Of all the various conservative voices arguing on behalf of telecom immunity, the editorial board of the Wall Street Journal has been the least coherent. Today, the far-right editors take on the 31 Democratic senators who voted for Chris Dodd’s rule-of-law amendment, specifically targeting Barack Obama.
“We lost every single battle we had on this bill,” conceded Chris Dodd, which ought to tell the Connecticut Senator something about the logic of what he was proposing. His own amendment — to deny immunity from lawsuits to telecom companies that cooperated with the government after 9/11 — didn’t even get a third of the Senate. It lost 67-31, though notably among the 31 was possible Democratic Presidential nominee Barack Obama. (Hillary Clinton was absent, while John McCain voted in favor.)
It says something about his national security world view, or his callowness, that Mr. Obama would vote to punish private companies that even the bipartisan Senate Intelligence Committee said had “acted in good faith.” Had Senator Obama prevailed, a President Obama might well have been told “no way” when he asked private Americans to help his Administration fight terrorists. Mr. Obama also voted against the overall bill, putting him in MoveOn.org territory.
The defeat of these antiwar amendments means the legislation now moves to the House in a strong position. Speaker Nancy Pelosi is in the Dodd-Obama camp, but 21 Blue Dog Democrats have sent her a letter saying they are happy with the Senate bill. She may try to pass the restrictions that failed in the Senate, and Republicans should tell her to make their day. This is a fight Senator McCain should want to have right up through Election Day, with Democrats having to explain why they want to hamstring the best weapon — real-time surveillance — we have against al Qaeda.
(bangs head against desk)
This isn’t about the Obama-Clinton match-up — as far as I can tell, Clinton, despite not voting yesterday, agreed with Obama’s position on the issue — this is about a far-right editorial board smearing Dems for doing the right thing.
First, the Journal tries to get in a cheap shot at Dodd, suggesting his efforts weren’t “logical” because they lacked majority support in the Senate. It’s an interesting argument — has the WSJ editorial board ever advocated a position that fell short of a majority? Did they assume, at the time, that this position must lack merit?
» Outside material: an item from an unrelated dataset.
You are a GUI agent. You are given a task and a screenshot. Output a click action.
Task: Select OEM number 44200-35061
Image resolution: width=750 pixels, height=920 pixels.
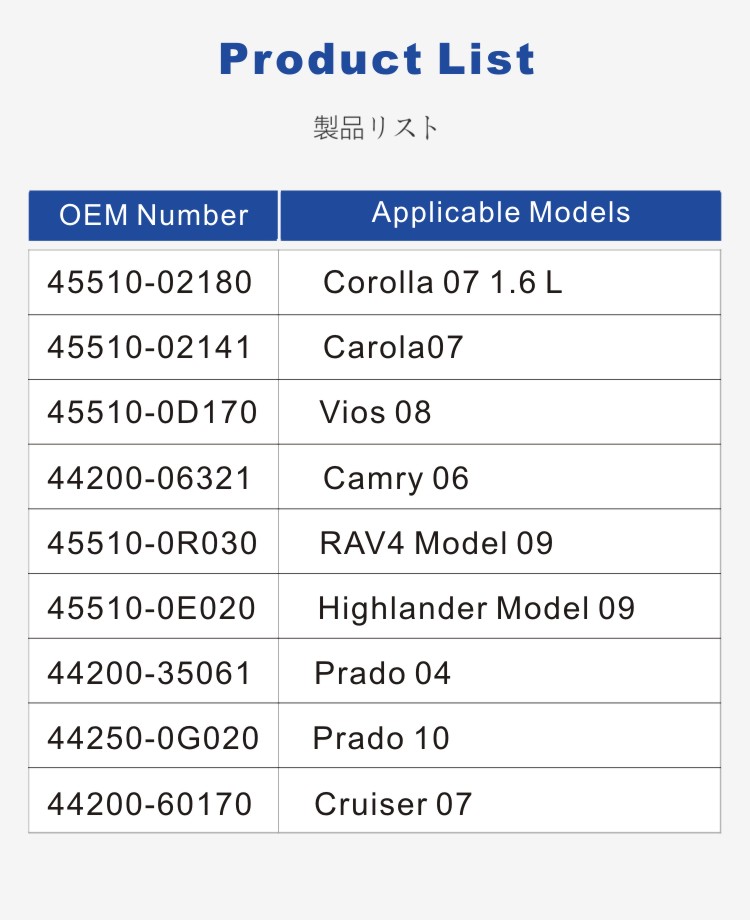point(150,673)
Second, the WSJ simply doesn’t know what it’s talking about when it argues that the telecoms would refuse to cooperate with a President Obama on counter-terrorism efforts unless the telecoms were awarded amnesty from law-breaking. The Journal is fundamentally confused about the nature of the debate.
As Matt Browner Hamlin concluded:
Getting to the actual hypothetical levied in this bumbling attack by the WSJ, I’d hope telecoms say no if President Obama asks for their help. If he makes the simple step of getting a warrant, I’d certainly expect the telecoms to comply. I haven’t heard of a single documented case where the telecoms refused to help the US Government spy on suspected terrorists when a warrant is forthcoming; to do so would surely land them in far greater legal hot water than their current plight.
Matt also raises a good point about the WSJ labeling these efforts “antiwar.”
This legislation had nothing to do with the war. It didn’t have anything to do with Iraq – it didn’t even have anything to do with Afghanistan. It’s a broad package of laws governing how the US government can monitor Americans. Pretending otherwise goes beyond the realm of Republican framing…. It’s lunacy, derived from their need to lie about what is going on in order to present a favorable case for their positions.
The fact that the Wall Street Journal editorial page, along with the White House and congressional Republicans, couldn’t win this debate without obvious and demonstrable lies tells us a little something about the quality of their argument.